(Word and element location records)

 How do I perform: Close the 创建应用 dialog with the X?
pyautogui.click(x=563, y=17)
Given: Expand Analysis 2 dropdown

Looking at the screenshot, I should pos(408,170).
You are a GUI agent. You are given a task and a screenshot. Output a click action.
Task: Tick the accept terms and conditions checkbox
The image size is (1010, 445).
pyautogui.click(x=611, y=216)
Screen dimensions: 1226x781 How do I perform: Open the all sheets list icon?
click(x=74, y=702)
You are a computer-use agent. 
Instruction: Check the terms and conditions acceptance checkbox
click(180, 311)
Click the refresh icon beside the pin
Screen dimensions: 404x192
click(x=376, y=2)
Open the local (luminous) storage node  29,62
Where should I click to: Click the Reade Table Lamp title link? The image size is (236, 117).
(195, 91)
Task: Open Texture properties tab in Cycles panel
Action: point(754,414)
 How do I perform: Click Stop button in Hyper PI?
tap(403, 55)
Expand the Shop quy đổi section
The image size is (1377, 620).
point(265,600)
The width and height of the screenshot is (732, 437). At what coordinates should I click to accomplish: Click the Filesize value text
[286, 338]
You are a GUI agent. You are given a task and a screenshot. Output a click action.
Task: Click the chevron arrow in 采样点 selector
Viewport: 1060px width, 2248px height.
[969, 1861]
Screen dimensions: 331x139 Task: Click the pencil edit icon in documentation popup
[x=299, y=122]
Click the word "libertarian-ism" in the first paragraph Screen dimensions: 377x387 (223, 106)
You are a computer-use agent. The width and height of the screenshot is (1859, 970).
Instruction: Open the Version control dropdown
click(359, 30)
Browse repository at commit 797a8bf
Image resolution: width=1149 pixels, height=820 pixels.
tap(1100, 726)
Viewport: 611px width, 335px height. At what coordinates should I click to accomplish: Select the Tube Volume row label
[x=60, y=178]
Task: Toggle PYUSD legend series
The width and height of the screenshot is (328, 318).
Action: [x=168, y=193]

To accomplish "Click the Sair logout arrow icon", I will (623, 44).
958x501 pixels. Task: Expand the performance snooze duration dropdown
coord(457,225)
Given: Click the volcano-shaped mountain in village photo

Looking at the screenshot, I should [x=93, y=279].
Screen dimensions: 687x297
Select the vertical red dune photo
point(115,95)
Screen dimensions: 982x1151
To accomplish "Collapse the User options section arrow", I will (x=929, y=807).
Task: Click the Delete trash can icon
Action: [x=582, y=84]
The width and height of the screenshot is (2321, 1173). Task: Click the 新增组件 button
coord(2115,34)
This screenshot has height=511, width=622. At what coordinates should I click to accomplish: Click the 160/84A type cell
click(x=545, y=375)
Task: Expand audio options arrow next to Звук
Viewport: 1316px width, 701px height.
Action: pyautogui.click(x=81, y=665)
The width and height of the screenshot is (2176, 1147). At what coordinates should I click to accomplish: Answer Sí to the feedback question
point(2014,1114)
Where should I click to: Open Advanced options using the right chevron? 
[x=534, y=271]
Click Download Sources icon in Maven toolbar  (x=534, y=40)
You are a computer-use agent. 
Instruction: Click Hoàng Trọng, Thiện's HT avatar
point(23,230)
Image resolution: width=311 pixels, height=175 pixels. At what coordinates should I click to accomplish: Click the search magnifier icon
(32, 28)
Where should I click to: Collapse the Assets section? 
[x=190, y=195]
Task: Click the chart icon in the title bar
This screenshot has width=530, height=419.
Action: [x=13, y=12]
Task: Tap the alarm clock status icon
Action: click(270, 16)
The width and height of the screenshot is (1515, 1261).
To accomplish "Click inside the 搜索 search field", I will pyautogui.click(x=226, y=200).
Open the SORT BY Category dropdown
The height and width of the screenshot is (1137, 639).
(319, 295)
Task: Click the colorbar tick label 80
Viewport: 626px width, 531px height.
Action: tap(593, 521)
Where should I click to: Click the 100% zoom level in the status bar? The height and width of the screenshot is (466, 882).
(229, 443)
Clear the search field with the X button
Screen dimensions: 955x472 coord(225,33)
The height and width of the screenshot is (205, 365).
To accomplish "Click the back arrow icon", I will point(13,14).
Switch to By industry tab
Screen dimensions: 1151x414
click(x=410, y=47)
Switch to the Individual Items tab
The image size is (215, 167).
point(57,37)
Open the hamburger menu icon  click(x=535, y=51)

WORK TO BE COMPLETED »
Arrange the lines of the listing as a numbered list, starting at the line containing "Switch to the Individual Items tab" and ending at the last line of the listing, with blank lines omitted.

THE COMPLETED TASK »
1. Switch to the Individual Items tab
2. The image size is (215, 167).
3. point(57,37)
4. Open the hamburger menu icon  click(x=535, y=51)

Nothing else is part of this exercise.